Chronological Guide to Building an MCP Server in TypeScript
Set up project
mkdir my-mcp-server cd my-mcp-server npm init -y npm install @modelcontextprotocol/sdk zod npm install -D typescript @types/node
Configure TypeScript
# Create tsconfig.json with ES2022 target and Node16 module
Update package.json
{ "type": "module", "scripts": { "build": "tsc" } }
Create basic server structure
// src/index.ts import { McpServer } from "@modelcontextprotocol/sdk/server/mcp.js"; import { StdioServerTransport } from "@modelcontextprotocol/sdk/server/stdio.js"; const server = new McpServer({ name: "my-server", version: "1.0.0", });
Add capabilities
Register tools with schema validation
Add resources if needed
Add prompts if needed
Implement tool handlers
server.tool( "tool-name", "Tool description", { param1: z.string().describe("Parameter description"), }, async ({ param1 }) => { // Tool implementation return { content: [{ type: "text", text: "Result" }], }; } );
Start the server
async function main() { const transport = new StdioServerTransport(); await server.connect(transport); console.error("Server running"); } main().catch(console.error);
Build the server
npm run build
Your main concern will be building MCP servers
Existing clients like Claude Desktop already manage the client side, so you don't need to build that part.
The real value comes from creating MCP servers that share your specific data, APIs, or features.
Building servers is easier → they focus on one main task instead of managing multiple connections.
Most developers will want to expand AI capabilities by linking it to their own systems → this means building servers.

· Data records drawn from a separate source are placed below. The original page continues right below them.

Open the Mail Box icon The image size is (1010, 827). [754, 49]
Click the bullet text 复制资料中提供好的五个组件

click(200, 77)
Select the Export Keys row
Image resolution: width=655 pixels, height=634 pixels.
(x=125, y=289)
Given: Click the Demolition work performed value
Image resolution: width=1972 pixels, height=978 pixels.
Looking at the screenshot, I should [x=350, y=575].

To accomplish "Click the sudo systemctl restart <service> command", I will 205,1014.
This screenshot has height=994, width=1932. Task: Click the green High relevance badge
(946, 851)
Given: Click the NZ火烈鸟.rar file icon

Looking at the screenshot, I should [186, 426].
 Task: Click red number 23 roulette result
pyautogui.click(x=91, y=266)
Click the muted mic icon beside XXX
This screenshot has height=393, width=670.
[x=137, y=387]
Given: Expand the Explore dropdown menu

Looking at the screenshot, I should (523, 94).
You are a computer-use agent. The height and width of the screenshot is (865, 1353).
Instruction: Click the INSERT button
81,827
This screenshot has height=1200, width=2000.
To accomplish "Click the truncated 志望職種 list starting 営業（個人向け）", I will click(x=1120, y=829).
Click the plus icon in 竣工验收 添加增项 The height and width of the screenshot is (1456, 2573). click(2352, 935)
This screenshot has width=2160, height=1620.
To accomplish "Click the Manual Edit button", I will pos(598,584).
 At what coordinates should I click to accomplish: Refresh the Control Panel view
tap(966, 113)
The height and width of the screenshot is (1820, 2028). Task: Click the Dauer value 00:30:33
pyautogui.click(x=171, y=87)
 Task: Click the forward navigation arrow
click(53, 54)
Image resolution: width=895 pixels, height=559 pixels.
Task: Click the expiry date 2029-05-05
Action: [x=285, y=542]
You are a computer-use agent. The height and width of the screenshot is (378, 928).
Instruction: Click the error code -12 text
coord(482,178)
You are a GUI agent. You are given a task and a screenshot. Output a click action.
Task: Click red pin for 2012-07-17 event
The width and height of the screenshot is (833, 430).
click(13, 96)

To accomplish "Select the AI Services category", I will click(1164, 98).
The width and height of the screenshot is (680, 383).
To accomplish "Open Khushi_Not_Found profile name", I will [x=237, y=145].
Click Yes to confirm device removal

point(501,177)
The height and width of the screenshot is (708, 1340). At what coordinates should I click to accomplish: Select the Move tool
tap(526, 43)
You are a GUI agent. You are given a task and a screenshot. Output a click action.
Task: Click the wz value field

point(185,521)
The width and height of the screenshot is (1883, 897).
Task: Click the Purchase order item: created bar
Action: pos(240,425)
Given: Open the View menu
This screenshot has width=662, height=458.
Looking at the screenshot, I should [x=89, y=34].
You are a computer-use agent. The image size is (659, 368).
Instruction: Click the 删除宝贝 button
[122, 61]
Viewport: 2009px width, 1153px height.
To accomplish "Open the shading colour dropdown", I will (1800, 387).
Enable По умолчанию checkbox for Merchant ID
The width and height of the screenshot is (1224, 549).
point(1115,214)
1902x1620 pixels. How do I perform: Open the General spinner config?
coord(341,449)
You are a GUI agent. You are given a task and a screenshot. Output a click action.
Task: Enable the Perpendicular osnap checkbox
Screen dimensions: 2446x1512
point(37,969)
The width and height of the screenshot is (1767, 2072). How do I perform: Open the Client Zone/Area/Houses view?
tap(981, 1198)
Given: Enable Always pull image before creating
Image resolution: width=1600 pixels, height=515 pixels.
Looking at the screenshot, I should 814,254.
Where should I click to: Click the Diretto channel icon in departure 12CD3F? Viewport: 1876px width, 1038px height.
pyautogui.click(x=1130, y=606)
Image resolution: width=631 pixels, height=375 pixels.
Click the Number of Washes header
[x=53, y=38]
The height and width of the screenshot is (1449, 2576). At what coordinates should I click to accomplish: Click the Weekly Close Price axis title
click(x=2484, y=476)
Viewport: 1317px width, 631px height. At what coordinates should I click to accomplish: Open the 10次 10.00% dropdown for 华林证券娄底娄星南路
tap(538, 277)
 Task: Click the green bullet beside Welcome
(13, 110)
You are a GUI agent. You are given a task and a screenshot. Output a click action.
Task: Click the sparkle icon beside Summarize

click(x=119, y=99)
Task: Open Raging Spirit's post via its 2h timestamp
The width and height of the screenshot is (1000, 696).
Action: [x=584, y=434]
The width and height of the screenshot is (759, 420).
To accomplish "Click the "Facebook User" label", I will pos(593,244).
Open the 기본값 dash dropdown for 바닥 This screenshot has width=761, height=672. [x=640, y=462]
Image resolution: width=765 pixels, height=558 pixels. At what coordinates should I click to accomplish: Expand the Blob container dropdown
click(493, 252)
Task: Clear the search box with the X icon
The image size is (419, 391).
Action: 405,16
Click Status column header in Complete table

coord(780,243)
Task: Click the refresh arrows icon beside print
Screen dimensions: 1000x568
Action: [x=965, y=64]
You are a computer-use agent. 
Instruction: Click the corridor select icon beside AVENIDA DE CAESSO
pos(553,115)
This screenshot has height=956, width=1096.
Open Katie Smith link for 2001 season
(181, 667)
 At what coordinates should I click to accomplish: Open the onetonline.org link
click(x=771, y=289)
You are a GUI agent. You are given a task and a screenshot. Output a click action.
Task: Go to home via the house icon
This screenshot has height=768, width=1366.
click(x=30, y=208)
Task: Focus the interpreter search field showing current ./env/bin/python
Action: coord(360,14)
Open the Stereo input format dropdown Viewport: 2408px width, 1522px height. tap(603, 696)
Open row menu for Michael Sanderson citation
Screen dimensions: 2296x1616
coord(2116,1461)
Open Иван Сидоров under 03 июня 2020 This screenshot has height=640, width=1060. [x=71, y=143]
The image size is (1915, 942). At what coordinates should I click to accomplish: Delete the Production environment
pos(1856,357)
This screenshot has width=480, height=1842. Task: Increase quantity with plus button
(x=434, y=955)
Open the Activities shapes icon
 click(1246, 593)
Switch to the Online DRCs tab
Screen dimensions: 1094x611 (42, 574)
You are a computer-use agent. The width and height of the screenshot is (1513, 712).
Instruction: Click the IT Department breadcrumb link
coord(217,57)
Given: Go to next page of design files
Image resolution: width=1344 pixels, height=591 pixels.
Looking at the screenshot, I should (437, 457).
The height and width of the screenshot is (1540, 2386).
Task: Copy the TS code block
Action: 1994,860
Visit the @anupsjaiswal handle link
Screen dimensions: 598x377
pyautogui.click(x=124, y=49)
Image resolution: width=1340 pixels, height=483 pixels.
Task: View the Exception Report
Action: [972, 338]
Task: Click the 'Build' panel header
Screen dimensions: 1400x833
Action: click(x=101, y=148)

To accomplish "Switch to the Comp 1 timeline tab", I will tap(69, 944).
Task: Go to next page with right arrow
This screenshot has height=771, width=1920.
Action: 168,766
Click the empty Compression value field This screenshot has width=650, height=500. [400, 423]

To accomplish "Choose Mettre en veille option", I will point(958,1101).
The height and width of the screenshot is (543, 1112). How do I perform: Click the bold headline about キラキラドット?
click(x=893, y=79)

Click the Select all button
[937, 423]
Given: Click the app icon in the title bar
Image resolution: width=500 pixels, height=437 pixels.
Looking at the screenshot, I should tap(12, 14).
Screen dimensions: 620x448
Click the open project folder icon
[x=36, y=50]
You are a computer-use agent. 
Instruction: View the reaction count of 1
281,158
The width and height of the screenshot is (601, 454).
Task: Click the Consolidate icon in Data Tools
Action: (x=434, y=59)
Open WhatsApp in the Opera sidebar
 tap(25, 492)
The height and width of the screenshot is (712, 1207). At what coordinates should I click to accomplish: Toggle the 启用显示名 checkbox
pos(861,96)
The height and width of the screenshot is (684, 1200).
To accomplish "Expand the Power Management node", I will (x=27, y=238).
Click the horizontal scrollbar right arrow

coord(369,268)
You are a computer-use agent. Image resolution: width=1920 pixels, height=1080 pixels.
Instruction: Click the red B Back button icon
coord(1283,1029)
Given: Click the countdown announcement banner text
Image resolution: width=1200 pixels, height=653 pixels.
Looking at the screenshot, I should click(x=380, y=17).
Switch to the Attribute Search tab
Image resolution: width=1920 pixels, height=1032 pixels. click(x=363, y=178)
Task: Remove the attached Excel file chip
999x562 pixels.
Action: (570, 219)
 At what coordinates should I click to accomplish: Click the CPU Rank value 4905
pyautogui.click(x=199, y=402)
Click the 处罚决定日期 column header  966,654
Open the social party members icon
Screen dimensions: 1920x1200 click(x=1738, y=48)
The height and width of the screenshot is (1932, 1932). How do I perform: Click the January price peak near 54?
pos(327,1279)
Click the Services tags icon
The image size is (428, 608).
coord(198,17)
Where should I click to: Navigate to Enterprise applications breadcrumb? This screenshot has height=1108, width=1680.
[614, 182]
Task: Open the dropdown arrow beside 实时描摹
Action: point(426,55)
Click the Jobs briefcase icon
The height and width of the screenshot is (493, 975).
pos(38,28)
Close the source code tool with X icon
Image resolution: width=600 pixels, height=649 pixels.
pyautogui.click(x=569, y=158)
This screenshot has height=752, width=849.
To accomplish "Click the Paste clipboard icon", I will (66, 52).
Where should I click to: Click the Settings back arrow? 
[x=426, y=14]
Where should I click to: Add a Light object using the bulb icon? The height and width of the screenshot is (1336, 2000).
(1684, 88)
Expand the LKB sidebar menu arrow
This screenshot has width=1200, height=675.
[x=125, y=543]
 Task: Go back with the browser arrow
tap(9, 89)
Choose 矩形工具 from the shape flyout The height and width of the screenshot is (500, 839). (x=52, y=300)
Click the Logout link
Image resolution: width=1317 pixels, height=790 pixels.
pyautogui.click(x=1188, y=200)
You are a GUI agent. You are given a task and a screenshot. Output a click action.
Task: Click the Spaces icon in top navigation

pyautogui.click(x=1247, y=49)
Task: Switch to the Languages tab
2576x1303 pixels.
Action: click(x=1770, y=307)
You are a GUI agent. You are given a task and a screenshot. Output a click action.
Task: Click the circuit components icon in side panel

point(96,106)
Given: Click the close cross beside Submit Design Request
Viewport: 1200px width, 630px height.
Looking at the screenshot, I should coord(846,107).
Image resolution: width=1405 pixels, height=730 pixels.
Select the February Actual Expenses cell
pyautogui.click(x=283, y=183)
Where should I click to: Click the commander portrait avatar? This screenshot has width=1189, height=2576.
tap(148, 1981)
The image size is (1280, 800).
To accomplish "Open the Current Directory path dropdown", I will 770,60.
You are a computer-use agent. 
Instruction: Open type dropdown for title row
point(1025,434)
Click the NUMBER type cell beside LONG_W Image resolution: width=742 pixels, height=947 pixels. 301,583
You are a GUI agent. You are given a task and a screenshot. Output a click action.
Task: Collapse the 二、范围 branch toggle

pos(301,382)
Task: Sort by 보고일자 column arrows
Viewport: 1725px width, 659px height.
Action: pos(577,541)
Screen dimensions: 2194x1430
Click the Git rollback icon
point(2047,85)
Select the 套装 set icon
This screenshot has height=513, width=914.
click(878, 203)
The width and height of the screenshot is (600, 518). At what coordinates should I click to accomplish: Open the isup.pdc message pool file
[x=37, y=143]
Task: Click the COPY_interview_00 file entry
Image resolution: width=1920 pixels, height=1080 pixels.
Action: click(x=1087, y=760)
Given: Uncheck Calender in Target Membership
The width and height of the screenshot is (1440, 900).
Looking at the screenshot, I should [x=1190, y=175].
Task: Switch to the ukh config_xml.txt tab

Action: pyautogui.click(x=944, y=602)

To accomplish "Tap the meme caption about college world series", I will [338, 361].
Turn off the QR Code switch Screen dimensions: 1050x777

The server is where you'll add your business logic or special features.
For example, if you want Claude to access your company's internal API or database, or use a specific SDK like imgly, you'd build an MCP server for that. Then you can connect it to Claude Desktop or other MCP-compatible clients.
How AI Models Choose Which Tools to Call
When you ask a question, the AI goes through these steps to pick the right tools:
Tool Registration: All tools are listed with names, descriptions, and what they need to work.
Context Analysis: The AI looks at your question to figure out what you want.
Tool Matching: The AI checks your intent against the tool descriptions.
Parameter Extraction: If a tool fits, the AI finds out what details it needs from your question.
Decision: The AI decides to:
Answer directly without tools
Use a tool to get more info
Use several tools in order
For instance, if you ask "What's the weather in Paris?" and there's a weather tool described as "Get weather data for a location," the AI sees the match, pulls "Paris" as the location, and chooses to use that tool.
The AI bases this choice on how well the tool descriptions match your question → clear, specific tool descriptions are key for picking the right tool.